You can fault this administration for many of its actions, but in one area its success is immense and undeniable: George W. Bush has kept America safe. It is now close to four and a half years since 9/11 and, still, no attacks on U.S. soil. "If there was any chance this transaction would jeopardize the security of the United States," Bush said Monday, "it would not go forward." Whom do you trust on security, Schumer or Bush?

But, of course, this is far from just a security matter. In the same way it prevented the sale of Unocal to CNOOC, a Chinese company, last year, this protectionist Congress can't seem to imagine that non-Europeans -- people not like us, not like Kipling or Maugham -- would be owning companies that maintain facilities at our ports.

Globalization, according to Dobbs, Schumer & Co., is a one-way street. We can buy you (that is, your businesses, your oil, your toys, your electronics), but you can't buy us. National security in this case is a very bright red herring.

The world has changed since Rudyard Kipling took P&O steamers back and forth to colonial India. It has changed vastly for the better -- and not just for Indians. For example, if the deal goes through, DP Ports will become the third-largest port operator in the world. Numbers one and two are based in Hong Kong and Singapore and number-five in Beijing.

Developing nations are selling things to developed nations. That's very, very good. The U.S., for example, buys such things with dollars, and the developing nations then use those dollars for investment in U.S. assets. Lately, those assets have mainly been Treasury bonds -- thus allowing the U.S. government to maintain its profligate ways at little cost in higher interest rates (rates that determine what you pay for your mortgage). But now, developing nations are making equity investments and direct purchases. In my view, that's even better.

The reason is that the United States has been a great place to invest -- not just for its commercial market but for its relatively unfettered investment environment. With CNOOC and now with DP World, the virtuous circle may be interrupted. As a Wall Street Journal news story put it, "A successful move to block the deal could send a chilling signal about some foreign investment in the U.S. at a time when such investment has been critical in sustaining growth."

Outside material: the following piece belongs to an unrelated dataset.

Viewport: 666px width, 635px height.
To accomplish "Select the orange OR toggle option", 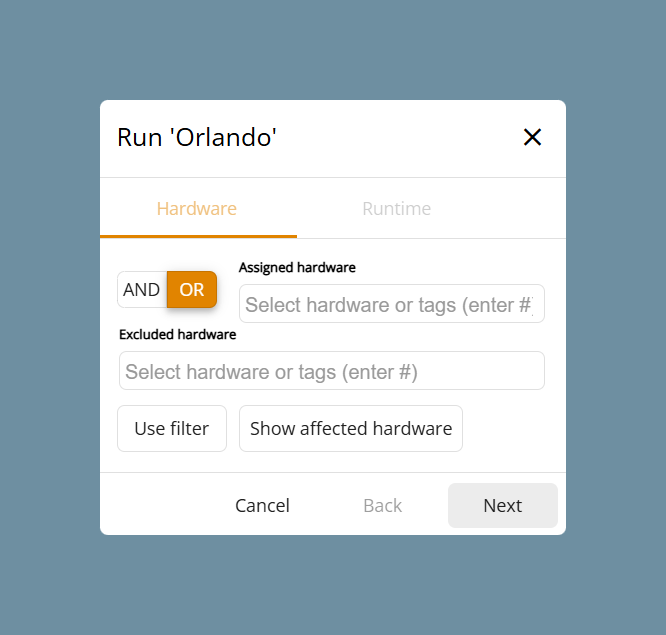I will click(x=192, y=290).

That is the real danger here. We shouldn't flatter ourselves. We aren't the center of the world. P&O operates 29 ports, only six of which are in the U.S. The real growth terminals are in Asia. PSA International, owned by Temsaek, runs the world's largest hub, and it's not in New York or Los Angeles. It's in Singapore.

Absolutely, keep our ports safe. Trust no one to do that -- not the Brits, not the Singaporeans, not the Arabs -- but our own law enforcement and military. Their job is to keep the lanes of commerce and communication and travel open, and, so far, they have done a spectacular job. That's the way the system works now, and it won't change when P&O hands over operations to DP World.

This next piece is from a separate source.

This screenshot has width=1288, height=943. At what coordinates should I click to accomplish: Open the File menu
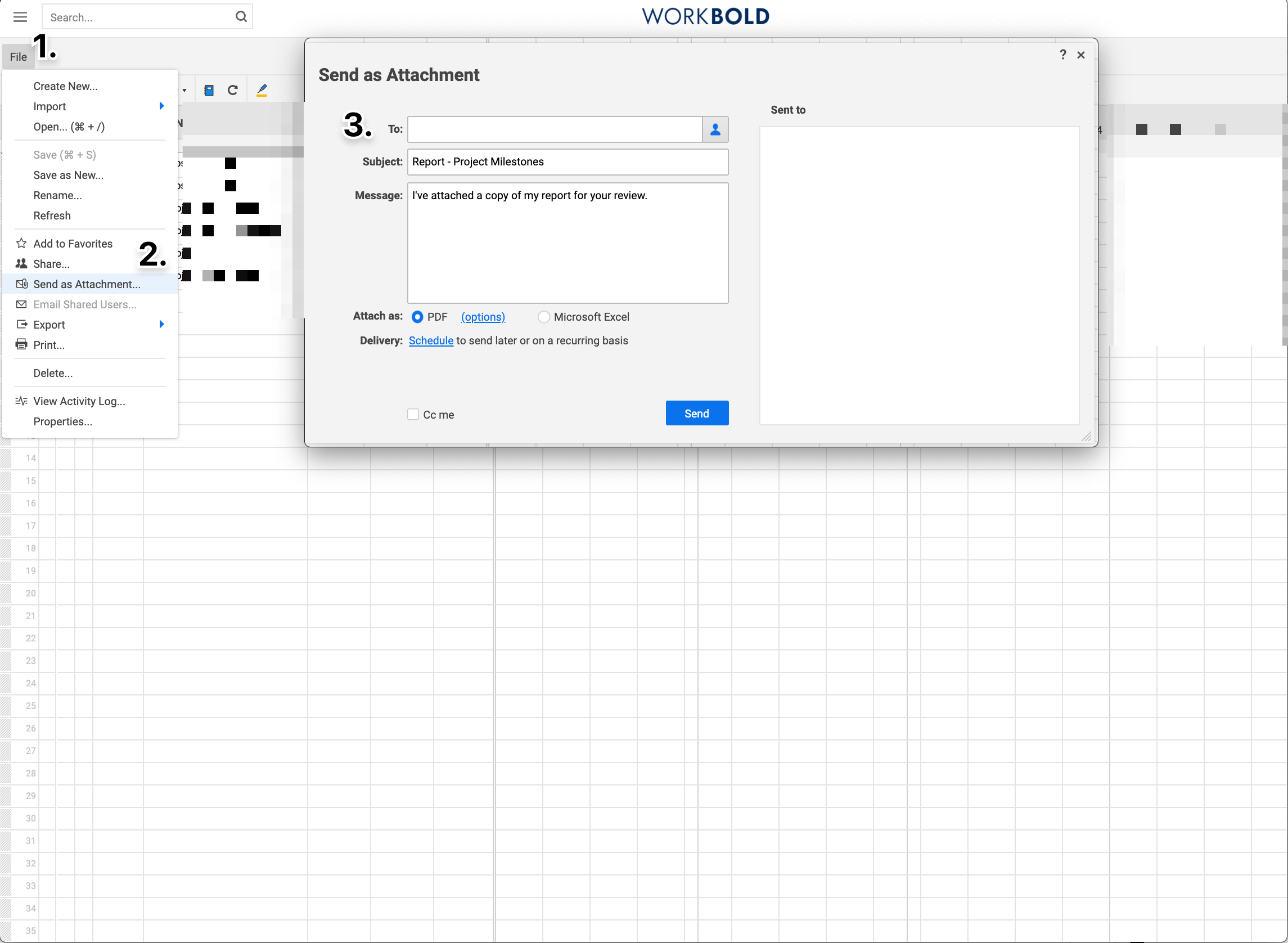[x=17, y=56]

The United States benefits mightily from a globalized world. Our ties through trade, in fact, have made us more safe as our trading partners become more prosperous, open and democratic. But our politicians and pundits should know that we can't pick and choose. If we decide to deny firms from developing nations -- Arab, Asian or otherwise -- from investing in the United States, those firms will go elsewhere. And we will pay the price -- in higher interest rates, higher inflation, lower stock prices, less participation in a world growing more and more exuberant, creative and exciting.

James K. Glassman is resident fellow at the American Enterprise Institute and Founder of TCS Daily.